Earlier I said, truthfully, that the NPPT label first came to me from Henry Adams's calling himself a Radical-Conservative in politics. In the seventies, I believed that Adams was playfully attempting to avoid being pigeonholed in one political camp or the other, a position that any large-spirited person who was not seeking power but truth might reasonably choose. Since my pursuit as always been truth rather than power, I wished to avoid any of the too familiar religious pigeonholes.
What I failed to remember in the early post on the origins of NPPT turns out to be that not only did Adams want to frame politics with the new psychological theories of his time but he in fact did much the same thing for religion. He turned himself into a flesh-and-blood 'barometer', an instrument to measure the various forces or energies at work in the culture of his time, especially the transition from his century to the 20th century. He does this most effectively in "The Dynamo and the Virgin (1900)", a chapter in his famous THE EDUCATION OF HENRY ADAMS. In an earlier book, MONT-SAINT-MICHEL AND CHARTRES, he are tracked the force of the Virgin that had brought, or at least, symbolized, the unity of European culture in the 13th century.
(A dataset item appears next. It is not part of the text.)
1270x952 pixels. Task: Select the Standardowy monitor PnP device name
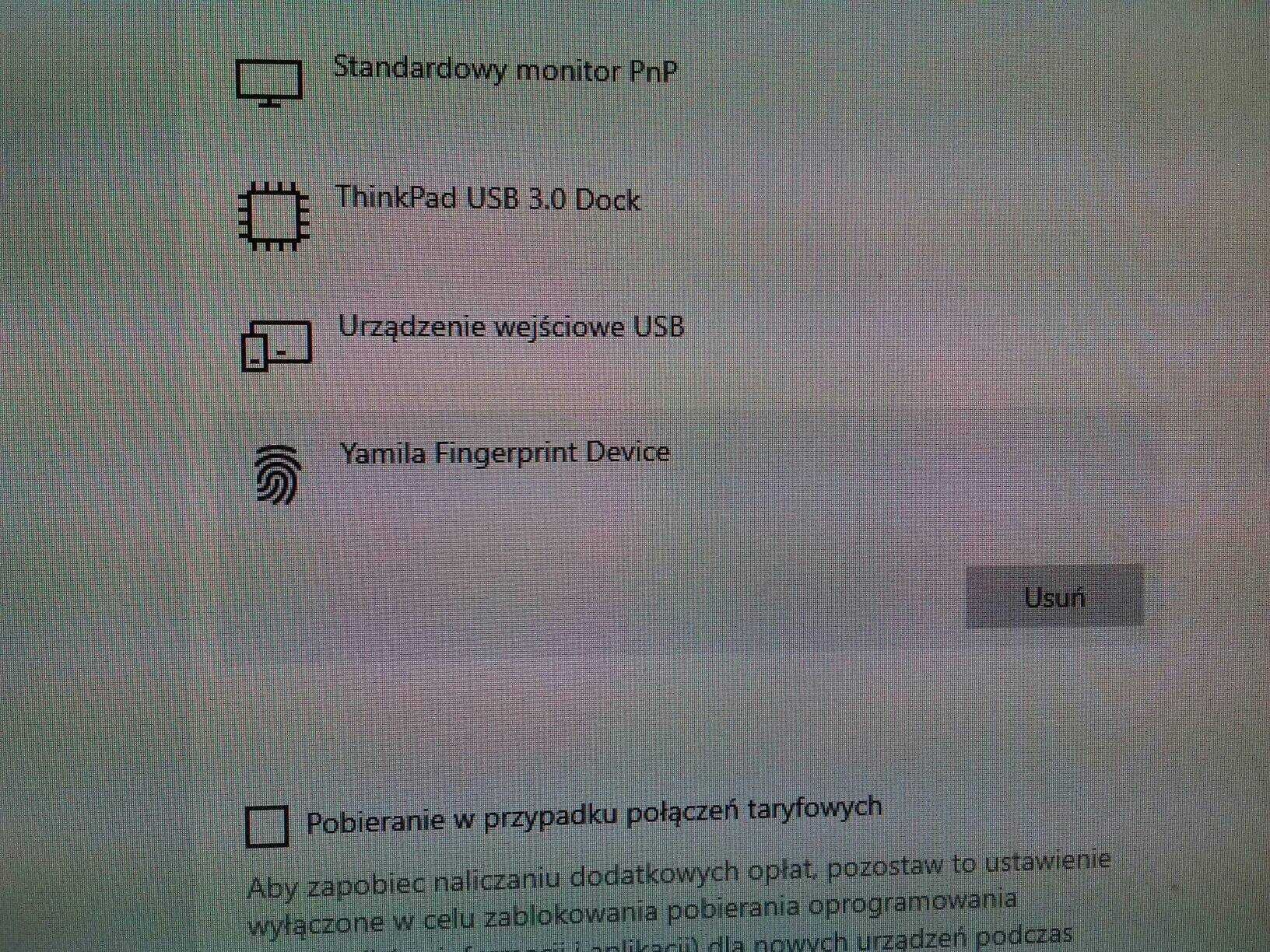tap(505, 69)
But in the great hall of the dynamos at the Exposition of 1900, Adams felt that "the dynamo became a symbol of infinity, . . . to feel the forty-foot dynamo as a moral force much as the early Christians felt the Cross. . . . one began to pray to it." But the age of the dynamo was the age of multiplicity rather than unity because the dynamo would spread cultural energy away from the center in Rome, or Chartres, to all corners of the earth.
Adams's barometric reaction has a lot in common with the early phenomenological approach to measuring the sense of the holy that Rudolph Otto proposed near the beginning of the 20th century. The power Adams felt before the dynamo resembles the divine fear and trembling of Kierkegaard and Rudolph Otto much more than it does the gentle Enthusiasm of 18th century England or the comforting calmness of the Virgin at Chartres.
Looking back over the posts of Ceriustuff, I realize that he, like Milt Walters and myself, has proposed NPPT as a new barometric or phenomenological approach to religion. But Ceriustuff has the added advantage of employing the Hubble telescope, the psychology of Jung, plus that of the object relations psychologists, in trying to understand why religions persist. These perspectives allow Ceriustuff to choose among deities and to decide where best to focus his attention since, as Sartre's phenomenology contends, we become the objects on our consciousness.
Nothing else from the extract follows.